### WHAT TO PRODUCE
In the records below, find the line containing "Given: Open the 'Tipo de imóvel' dropdown", then reproduce that line and every one after it to the end, exactly and alone.

### Dataset entries

>>>>>

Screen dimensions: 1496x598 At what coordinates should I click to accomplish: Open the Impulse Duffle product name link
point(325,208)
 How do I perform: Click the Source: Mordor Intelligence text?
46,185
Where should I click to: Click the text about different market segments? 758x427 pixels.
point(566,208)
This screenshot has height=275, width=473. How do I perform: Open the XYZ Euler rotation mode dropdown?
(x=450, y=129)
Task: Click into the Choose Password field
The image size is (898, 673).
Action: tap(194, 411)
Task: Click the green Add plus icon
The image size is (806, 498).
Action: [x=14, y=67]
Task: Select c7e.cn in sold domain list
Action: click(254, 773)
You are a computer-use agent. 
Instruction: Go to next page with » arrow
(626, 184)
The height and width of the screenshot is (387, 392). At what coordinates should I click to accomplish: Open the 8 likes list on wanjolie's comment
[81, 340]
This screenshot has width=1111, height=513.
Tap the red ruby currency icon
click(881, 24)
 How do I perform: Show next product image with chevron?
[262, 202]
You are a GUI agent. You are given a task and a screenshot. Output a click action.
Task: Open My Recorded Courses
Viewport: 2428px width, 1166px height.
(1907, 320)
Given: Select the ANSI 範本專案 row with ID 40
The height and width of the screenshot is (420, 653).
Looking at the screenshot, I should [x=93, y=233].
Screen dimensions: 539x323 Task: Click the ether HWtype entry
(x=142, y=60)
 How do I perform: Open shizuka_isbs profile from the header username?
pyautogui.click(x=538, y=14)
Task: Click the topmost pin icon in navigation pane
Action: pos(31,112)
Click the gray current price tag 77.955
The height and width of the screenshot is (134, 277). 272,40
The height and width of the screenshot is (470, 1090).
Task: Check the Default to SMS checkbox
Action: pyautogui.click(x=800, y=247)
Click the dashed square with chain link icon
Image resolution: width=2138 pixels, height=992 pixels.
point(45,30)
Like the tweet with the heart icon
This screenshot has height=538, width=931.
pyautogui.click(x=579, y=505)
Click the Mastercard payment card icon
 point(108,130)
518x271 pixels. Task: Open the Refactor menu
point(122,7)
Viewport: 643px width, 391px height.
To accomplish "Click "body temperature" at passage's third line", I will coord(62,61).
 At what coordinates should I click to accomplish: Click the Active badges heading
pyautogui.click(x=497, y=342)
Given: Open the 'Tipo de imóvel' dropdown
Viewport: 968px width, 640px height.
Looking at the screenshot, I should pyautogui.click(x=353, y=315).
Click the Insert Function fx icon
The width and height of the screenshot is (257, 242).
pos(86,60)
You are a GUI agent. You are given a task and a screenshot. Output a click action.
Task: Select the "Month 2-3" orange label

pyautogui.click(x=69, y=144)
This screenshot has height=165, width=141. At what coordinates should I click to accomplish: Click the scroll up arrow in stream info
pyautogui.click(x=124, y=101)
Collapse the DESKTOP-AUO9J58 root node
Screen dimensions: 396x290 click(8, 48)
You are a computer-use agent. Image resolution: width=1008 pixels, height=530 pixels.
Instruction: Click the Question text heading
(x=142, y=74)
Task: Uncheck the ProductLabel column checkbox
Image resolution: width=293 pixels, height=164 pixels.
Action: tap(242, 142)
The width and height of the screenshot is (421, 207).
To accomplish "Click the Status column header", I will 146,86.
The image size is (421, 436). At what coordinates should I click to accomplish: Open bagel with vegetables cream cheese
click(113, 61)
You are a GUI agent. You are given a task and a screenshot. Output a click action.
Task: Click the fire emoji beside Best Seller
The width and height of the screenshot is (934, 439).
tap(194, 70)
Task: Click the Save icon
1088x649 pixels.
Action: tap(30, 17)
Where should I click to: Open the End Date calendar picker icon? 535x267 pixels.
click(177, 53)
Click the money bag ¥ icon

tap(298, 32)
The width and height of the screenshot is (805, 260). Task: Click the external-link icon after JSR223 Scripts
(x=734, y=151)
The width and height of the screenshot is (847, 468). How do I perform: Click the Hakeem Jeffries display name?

<<<<<

### RESPONSE FOR THIS EXERCISE
Given: Open the 'Tipo de imóvel' dropdown
Viewport: 968px width, 640px height.
Looking at the screenshot, I should pyautogui.click(x=353, y=315).
Click the Insert Function fx icon
The width and height of the screenshot is (257, 242).
pos(86,60)
You are a GUI agent. You are given a task and a screenshot. Output a click action.
Task: Select the "Month 2-3" orange label

pyautogui.click(x=69, y=144)
This screenshot has height=165, width=141. At what coordinates should I click to accomplish: Click the scroll up arrow in stream info
pyautogui.click(x=124, y=101)
Collapse the DESKTOP-AUO9J58 root node
Screen dimensions: 396x290 click(8, 48)
You are a computer-use agent. Image resolution: width=1008 pixels, height=530 pixels.
Instruction: Click the Question text heading
(x=142, y=74)
Task: Uncheck the ProductLabel column checkbox
Image resolution: width=293 pixels, height=164 pixels.
Action: tap(242, 142)
The width and height of the screenshot is (421, 207).
To accomplish "Click the Status column header", I will 146,86.
The image size is (421, 436). At what coordinates should I click to accomplish: Open bagel with vegetables cream cheese
click(113, 61)
You are a GUI agent. You are given a task and a screenshot. Output a click action.
Task: Click the fire emoji beside Best Seller
The width and height of the screenshot is (934, 439).
tap(194, 70)
Task: Click the Save icon
1088x649 pixels.
Action: tap(30, 17)
Where should I click to: Open the End Date calendar picker icon? 535x267 pixels.
click(177, 53)
Click the money bag ¥ icon

tap(298, 32)
The width and height of the screenshot is (805, 260). Task: Click the external-link icon after JSR223 Scripts
(x=734, y=151)
The width and height of the screenshot is (847, 468). How do I perform: Click the Hakeem Jeffries display name?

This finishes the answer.